DIRECTIONS: Retype everything from the line containing "671x669 pixels." down to the end of the rows, both ends included, and leave the pictures out.

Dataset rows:
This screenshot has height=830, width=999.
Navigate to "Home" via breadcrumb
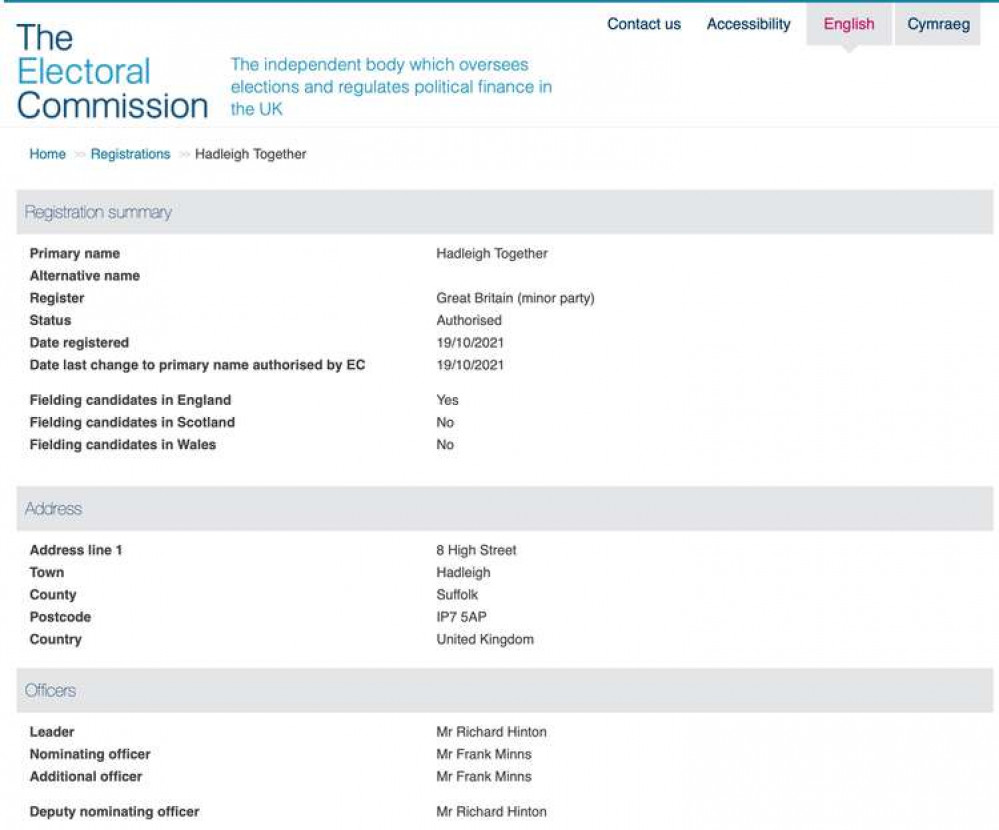tap(47, 154)
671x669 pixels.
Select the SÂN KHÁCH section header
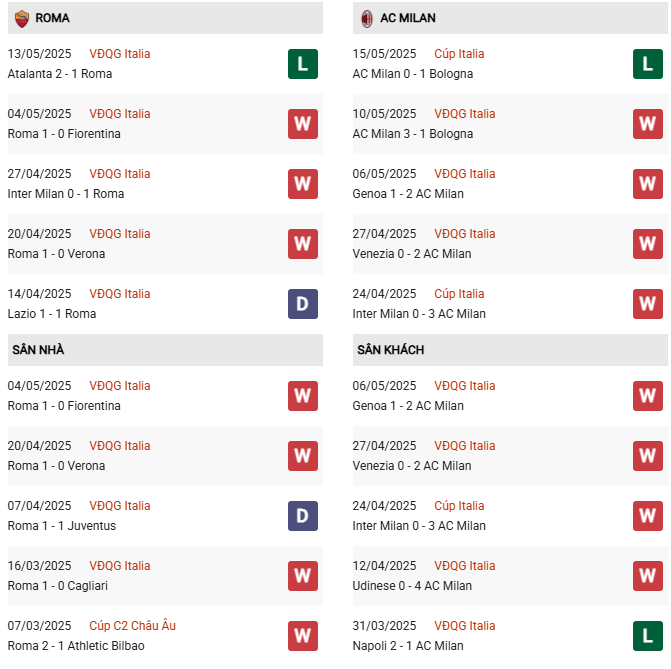(390, 350)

COMPLETE OUTPUT:
671x669 pixels.
Select the SÂN KHÁCH section header
(390, 350)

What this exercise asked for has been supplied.